** DATA PROVIDED follows **
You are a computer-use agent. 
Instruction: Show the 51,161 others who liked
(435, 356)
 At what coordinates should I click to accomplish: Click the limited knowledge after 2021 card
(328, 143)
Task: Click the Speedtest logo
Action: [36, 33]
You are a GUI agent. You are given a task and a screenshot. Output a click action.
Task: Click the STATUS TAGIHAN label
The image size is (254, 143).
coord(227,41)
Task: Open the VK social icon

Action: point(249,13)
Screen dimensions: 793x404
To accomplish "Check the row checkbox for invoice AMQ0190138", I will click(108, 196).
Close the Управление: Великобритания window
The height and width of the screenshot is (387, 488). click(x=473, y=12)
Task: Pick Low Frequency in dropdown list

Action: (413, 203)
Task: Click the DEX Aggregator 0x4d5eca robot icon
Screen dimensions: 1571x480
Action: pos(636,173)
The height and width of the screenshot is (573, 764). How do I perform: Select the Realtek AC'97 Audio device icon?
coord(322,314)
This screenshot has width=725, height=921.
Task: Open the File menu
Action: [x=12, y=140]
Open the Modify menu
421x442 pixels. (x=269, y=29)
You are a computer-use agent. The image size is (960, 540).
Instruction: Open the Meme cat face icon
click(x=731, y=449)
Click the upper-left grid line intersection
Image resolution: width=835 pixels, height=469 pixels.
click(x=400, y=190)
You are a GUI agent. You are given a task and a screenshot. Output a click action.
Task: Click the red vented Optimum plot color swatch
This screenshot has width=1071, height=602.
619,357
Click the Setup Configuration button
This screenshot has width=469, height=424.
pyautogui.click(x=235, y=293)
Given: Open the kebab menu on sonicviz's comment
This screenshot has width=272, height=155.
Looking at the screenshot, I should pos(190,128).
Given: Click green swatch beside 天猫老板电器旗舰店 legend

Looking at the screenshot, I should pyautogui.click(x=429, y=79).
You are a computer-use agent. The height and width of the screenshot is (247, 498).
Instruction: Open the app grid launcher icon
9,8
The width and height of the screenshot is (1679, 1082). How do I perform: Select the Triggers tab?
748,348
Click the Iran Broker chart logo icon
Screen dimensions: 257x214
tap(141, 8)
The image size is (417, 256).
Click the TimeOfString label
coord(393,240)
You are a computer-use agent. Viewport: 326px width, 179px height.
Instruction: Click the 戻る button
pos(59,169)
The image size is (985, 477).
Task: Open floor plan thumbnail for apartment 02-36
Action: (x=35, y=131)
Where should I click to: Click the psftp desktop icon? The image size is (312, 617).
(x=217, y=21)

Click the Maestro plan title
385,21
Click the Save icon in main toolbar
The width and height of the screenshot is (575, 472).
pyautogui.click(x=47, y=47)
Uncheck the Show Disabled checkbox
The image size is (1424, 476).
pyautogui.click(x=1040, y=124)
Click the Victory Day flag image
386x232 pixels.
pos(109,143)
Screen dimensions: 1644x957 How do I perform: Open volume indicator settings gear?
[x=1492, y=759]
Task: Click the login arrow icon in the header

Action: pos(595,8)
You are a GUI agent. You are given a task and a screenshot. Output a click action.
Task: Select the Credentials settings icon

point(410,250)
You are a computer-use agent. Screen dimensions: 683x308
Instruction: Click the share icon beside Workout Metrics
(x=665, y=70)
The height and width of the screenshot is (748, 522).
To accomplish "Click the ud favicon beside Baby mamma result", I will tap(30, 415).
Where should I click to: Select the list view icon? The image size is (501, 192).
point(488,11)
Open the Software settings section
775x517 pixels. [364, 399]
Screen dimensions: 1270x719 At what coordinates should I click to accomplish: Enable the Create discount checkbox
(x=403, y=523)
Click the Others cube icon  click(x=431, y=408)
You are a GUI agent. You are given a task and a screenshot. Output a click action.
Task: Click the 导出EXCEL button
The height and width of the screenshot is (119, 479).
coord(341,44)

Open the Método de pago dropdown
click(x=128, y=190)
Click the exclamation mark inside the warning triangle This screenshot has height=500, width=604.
** End of DATA PROVIDED **
EXERCISE PROMPT: Without any change, reproduce the data in full.

THE COMPLETED TASK:
You are a computer-use agent. 
Instruction: Show the 51,161 others who liked
(435, 356)
 At what coordinates should I click to accomplish: Click the limited knowledge after 2021 card
(328, 143)
Task: Click the Speedtest logo
Action: [36, 33]
You are a GUI agent. You are given a task and a screenshot. Output a click action.
Task: Click the STATUS TAGIHAN label
The image size is (254, 143).
coord(227,41)
Task: Open the VK social icon

Action: point(249,13)
Screen dimensions: 793x404
To accomplish "Check the row checkbox for invoice AMQ0190138", I will click(108, 196).
Close the Управление: Великобритания window
The height and width of the screenshot is (387, 488). click(x=473, y=12)
Task: Pick Low Frequency in dropdown list

Action: (413, 203)
Task: Click the DEX Aggregator 0x4d5eca robot icon
Screen dimensions: 1571x480
Action: pos(636,173)
The height and width of the screenshot is (573, 764). How do I perform: Select the Realtek AC'97 Audio device icon?
coord(322,314)
This screenshot has width=725, height=921.
Task: Open the File menu
Action: [x=12, y=140]
Open the Modify menu
421x442 pixels. (x=269, y=29)
You are a computer-use agent. The image size is (960, 540).
Instruction: Open the Meme cat face icon
click(x=731, y=449)
Click the upper-left grid line intersection
Image resolution: width=835 pixels, height=469 pixels.
click(x=400, y=190)
You are a GUI agent. You are given a task and a screenshot. Output a click action.
Task: Click the red vented Optimum plot color swatch
This screenshot has width=1071, height=602.
619,357
Click the Setup Configuration button
This screenshot has width=469, height=424.
pyautogui.click(x=235, y=293)
Given: Open the kebab menu on sonicviz's comment
This screenshot has width=272, height=155.
Looking at the screenshot, I should pos(190,128).
Given: Click green swatch beside 天猫老板电器旗舰店 legend

Looking at the screenshot, I should pyautogui.click(x=429, y=79).
You are a computer-use agent. The height and width of the screenshot is (247, 498).
Instruction: Open the app grid launcher icon
9,8
The width and height of the screenshot is (1679, 1082). How do I perform: Select the Triggers tab?
748,348
Click the Iran Broker chart logo icon
Screen dimensions: 257x214
tap(141, 8)
The image size is (417, 256).
Click the TimeOfString label
coord(393,240)
You are a computer-use agent. Viewport: 326px width, 179px height.
Instruction: Click the 戻る button
pos(59,169)
The image size is (985, 477).
Task: Open floor plan thumbnail for apartment 02-36
Action: (x=35, y=131)
Where should I click to: Click the psftp desktop icon? The image size is (312, 617).
(x=217, y=21)

Click the Maestro plan title
385,21
Click the Save icon in main toolbar
The width and height of the screenshot is (575, 472).
pyautogui.click(x=47, y=47)
Uncheck the Show Disabled checkbox
The image size is (1424, 476).
pyautogui.click(x=1040, y=124)
Click the Victory Day flag image
386x232 pixels.
pos(109,143)
Screen dimensions: 1644x957 How do I perform: Open volume indicator settings gear?
[x=1492, y=759]
Task: Click the login arrow icon in the header

Action: pos(595,8)
You are a GUI agent. You are given a task and a screenshot. Output a click action.
Task: Select the Credentials settings icon

point(410,250)
You are a computer-use agent. Screen dimensions: 683x308
Instruction: Click the share icon beside Workout Metrics
(x=665, y=70)
The height and width of the screenshot is (748, 522).
To accomplish "Click the ud favicon beside Baby mamma result", I will tap(30, 415).
Where should I click to: Select the list view icon? The image size is (501, 192).
point(488,11)
Open the Software settings section
775x517 pixels. [364, 399]
Screen dimensions: 1270x719 At what coordinates should I click to accomplish: Enable the Create discount checkbox
(x=403, y=523)
Click the Others cube icon  click(x=431, y=408)
You are a GUI agent. You are given a task and a screenshot. Output a click action.
Task: Click the 导出EXCEL button
The height and width of the screenshot is (119, 479).
coord(341,44)

Open the Método de pago dropdown
click(x=128, y=190)
Click the exclamation mark inside the warning triangle This screenshot has height=500, width=604.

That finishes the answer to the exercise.